WORK TASK:
The entries below contain pictures. Write out only the lines from the line with "You are a GUI" up to and including the line with "Task: Click the", exactly, without them.

DATA SHOWN:
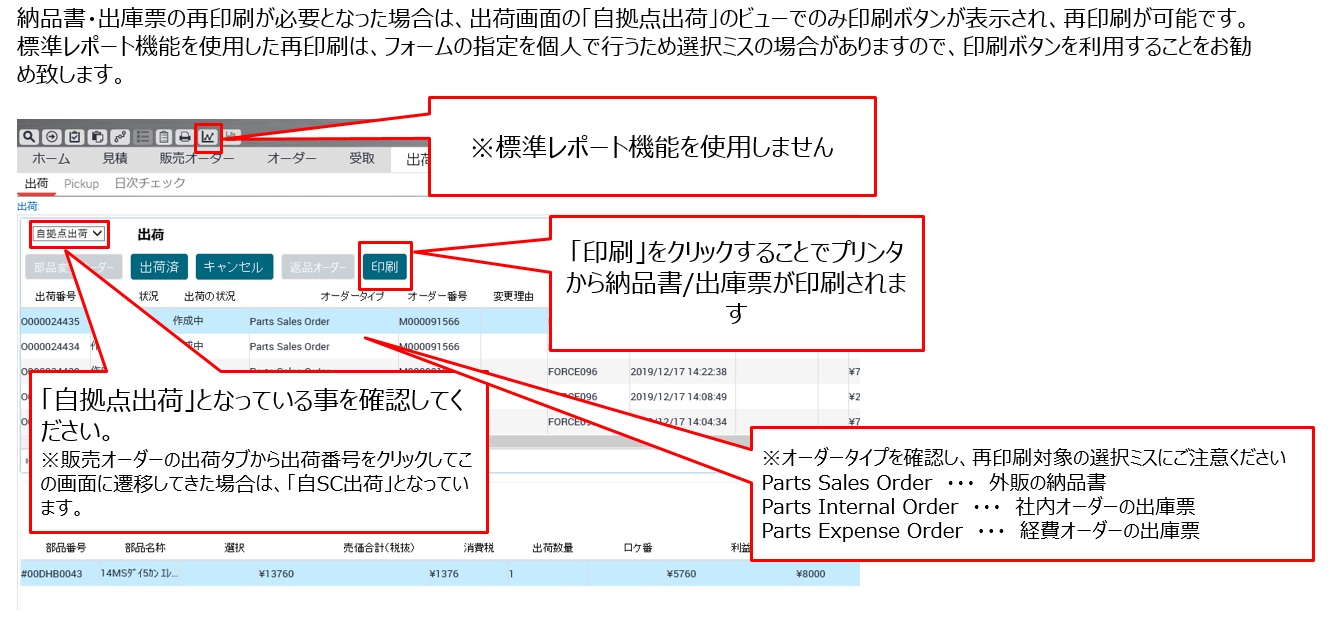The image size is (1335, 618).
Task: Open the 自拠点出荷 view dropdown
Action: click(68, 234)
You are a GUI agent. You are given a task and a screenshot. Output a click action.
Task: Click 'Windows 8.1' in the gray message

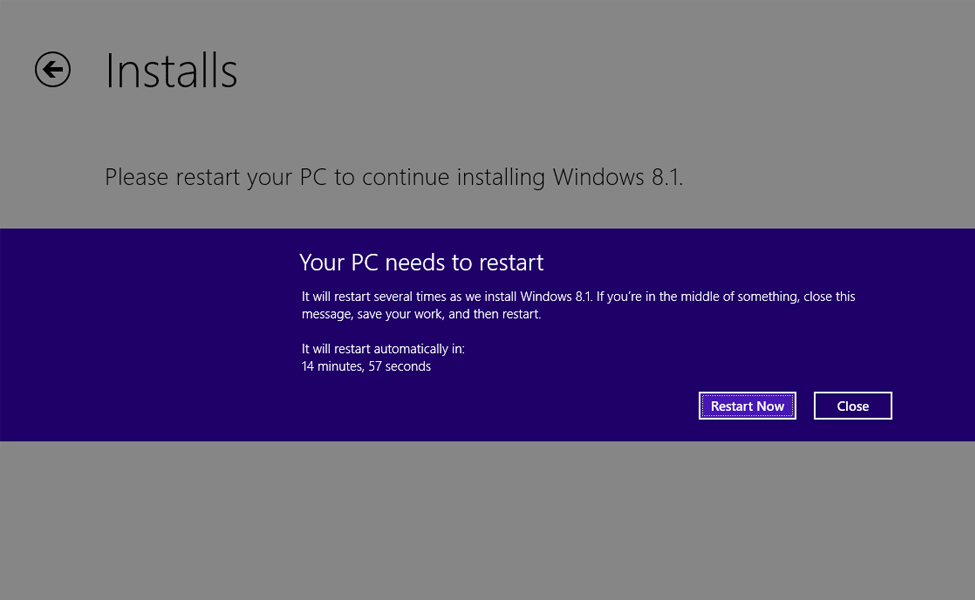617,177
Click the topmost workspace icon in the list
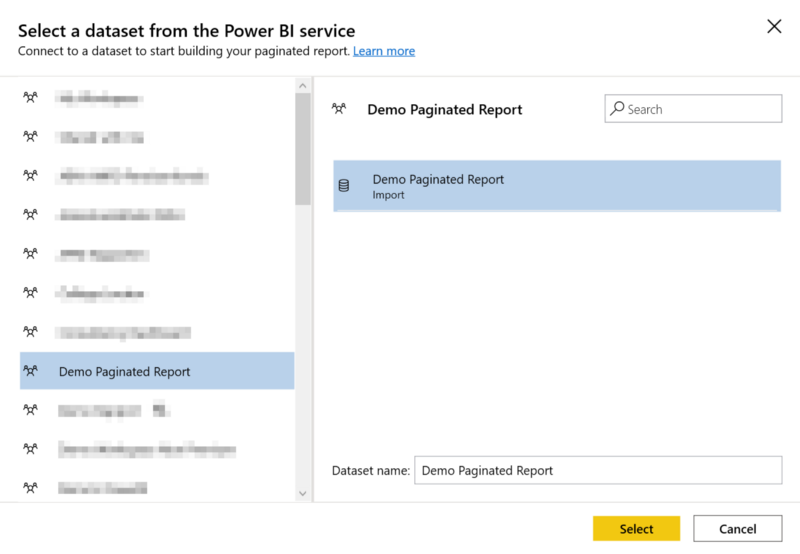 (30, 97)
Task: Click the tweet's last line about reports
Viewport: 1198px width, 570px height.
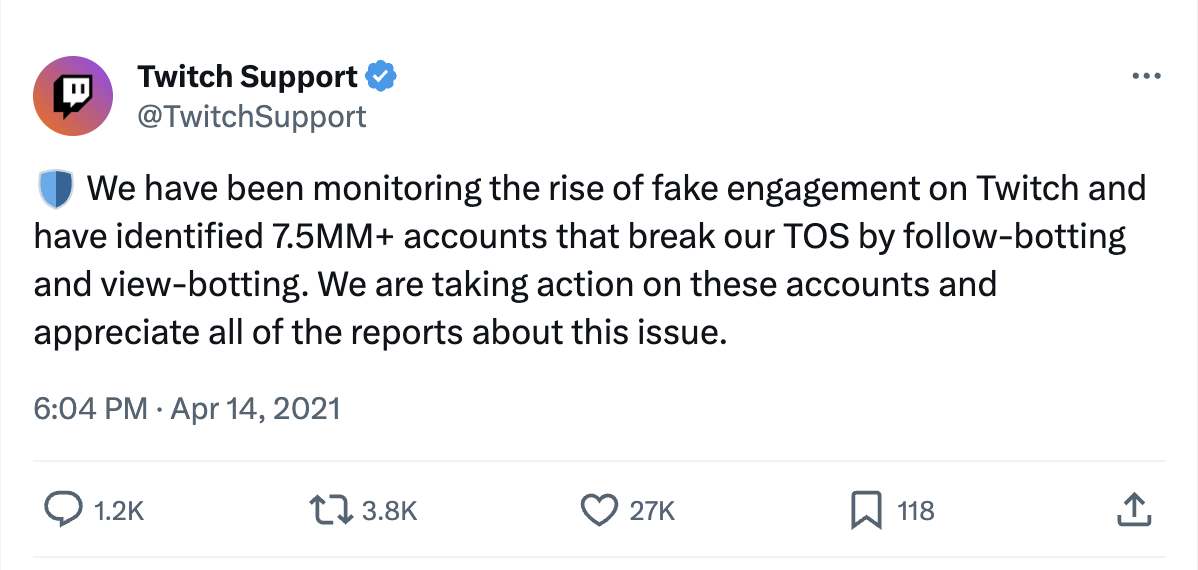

TASK RESPONSE:
You are a GUI agent. You are given a task and a screenshot. Output a click action.
Task: Click 'Windows 8.1' in the gray message

617,177
Click the topmost workspace icon in the list
 (30, 97)
Task: Click the tweet's last line about reports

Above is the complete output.